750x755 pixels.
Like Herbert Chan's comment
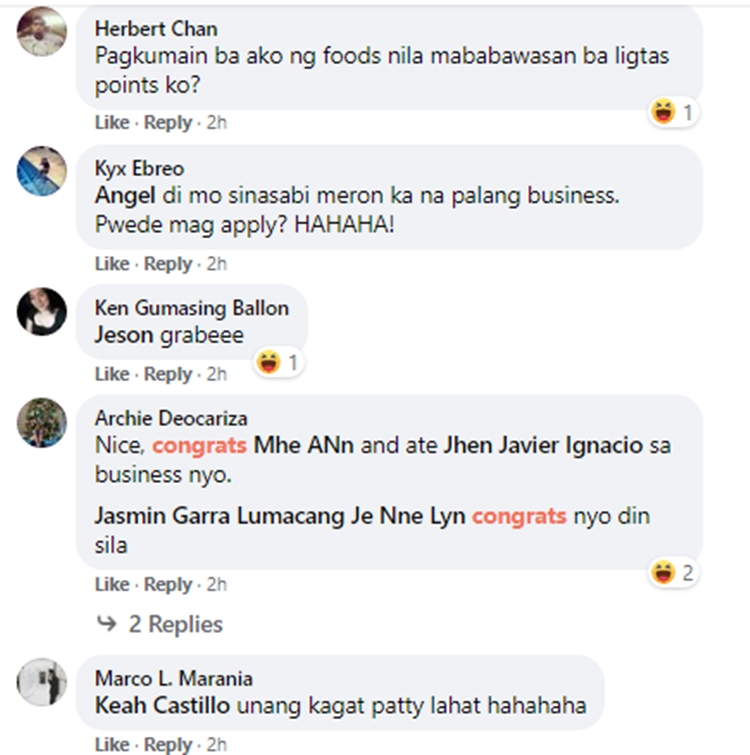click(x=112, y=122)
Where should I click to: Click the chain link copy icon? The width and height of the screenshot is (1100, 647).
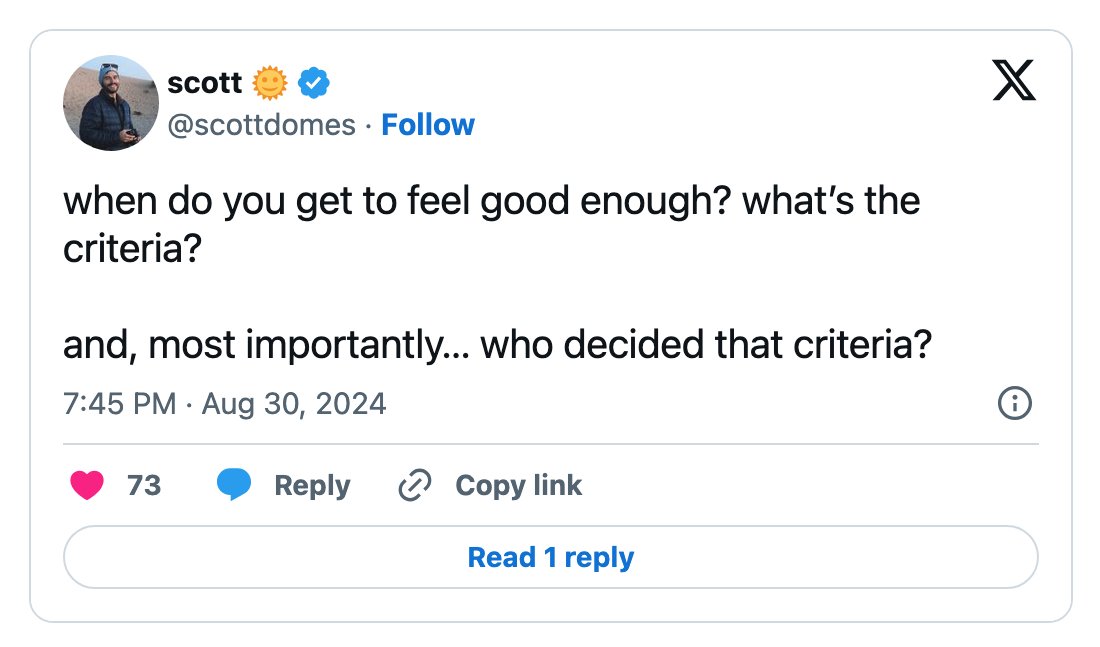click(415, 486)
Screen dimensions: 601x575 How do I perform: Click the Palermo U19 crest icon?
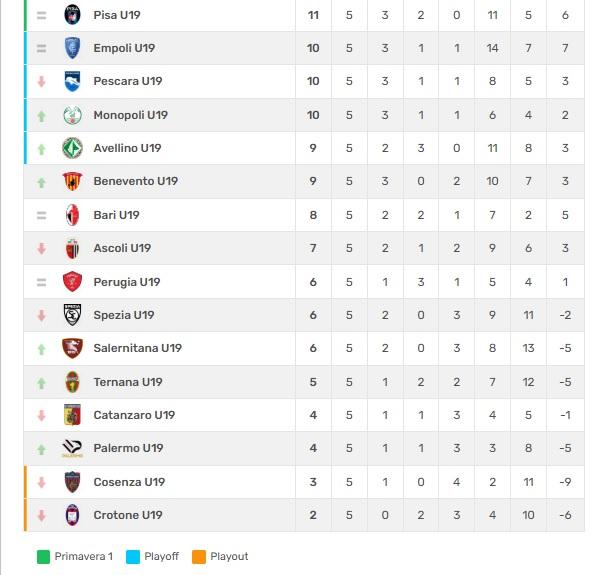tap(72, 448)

-=-=-

▸ WHAT IS NEEDED: Transcribe the listing word for word, but keep its pictures out of the copy.

▸ WRITTEN ANSWER:
750x755 pixels.
Like Herbert Chan's comment
click(x=112, y=122)
Where should I click to: Click the chain link copy icon? The width and height of the screenshot is (1100, 647).
click(415, 486)
Screen dimensions: 601x575 How do I perform: Click the Palermo U19 crest icon?
tap(72, 448)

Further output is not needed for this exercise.